The scale of the operation has raised concerns among lawmakers and government watchdogs, who fear that the State Department will be overwhelmed by overseeing so many people, about 80 percent of them contractors. There is a risk, they say, that millions of dollars could go to waste and that bodyguards will lack adequate supervision.
“We’re very, very worried,” Dov Zakheim, a Defense official during the Reagan presidency who served on the Commission on Wartime Contracting, said at a recent House hearing. “I don’t know how they’re going to do it.”
State Department officials say they are working flat-out to finish preparations, adding contracting professionals to prevent fraud and focusing on ensuring the protection of U.S. personnel.

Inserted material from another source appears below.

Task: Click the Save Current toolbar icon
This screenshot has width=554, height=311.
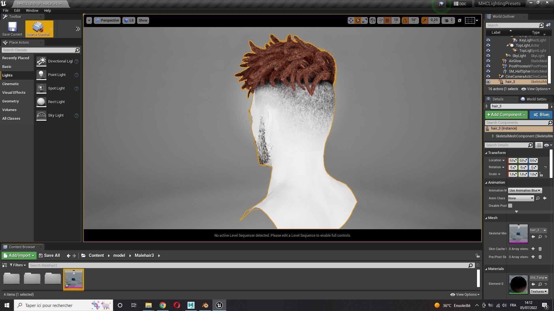Action: (12, 29)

“We’ve spent too much money and lost too many kids’ lives not to do this thing right,” said Thomas Nides, deputy secretary of state.
But officials acknowledge they have never done anything quite like it. “Make no mistake, this is hard,” Nides said.
There are 43,000 U.S. service members in Iraq. Under an agreement negotiated by the George W. Bush administration, they are to leave by the end of 2011.
Iraqi leaders said last week that they want a small contingent of U.S. military trainers to remain, but without immunity from local prosecution, a condition the Obama administration has said it cannot accept. The administration has been planning to keep 3,000 to 5,000 military trainers in the country if the two sides can hammer out an agreement.
The list of responsibilities the State Department will pick up from the military is daunting. It will have to provide security for the roughly 1,750 traditional embassy personnel — diplomats, aid workers, Treasury employees and so on — in a country rocked by daily bombings and assassinations.
To do so, the department is contracting about 5,000 security personnel. They will protect the U.S. Embassy in Baghdad plus two consulates, a pair of support sites at Iraqi airports and three police-training facilities.
The department will also operate its own air service — the 46-aircraft Embassy Air Iraq — and its own hospitals, functions the U.S. military has been performing. About 4,600 contractors, mostly non-American, will provide cooking, cleaning, medical care and other services. Rounding out the civilian presence will be about 4,600 people scattered over 10 or 11 sites, where Iraqis will be instructed on how to use U.S. military equipment their country has purchased.
“This is not what State Department people train for, to run an operation of this size. Ever since 2003, they’ve been heavily reliant on U.S. military support,” said Max Boot, a national security expert at the Council on Foreign Relations.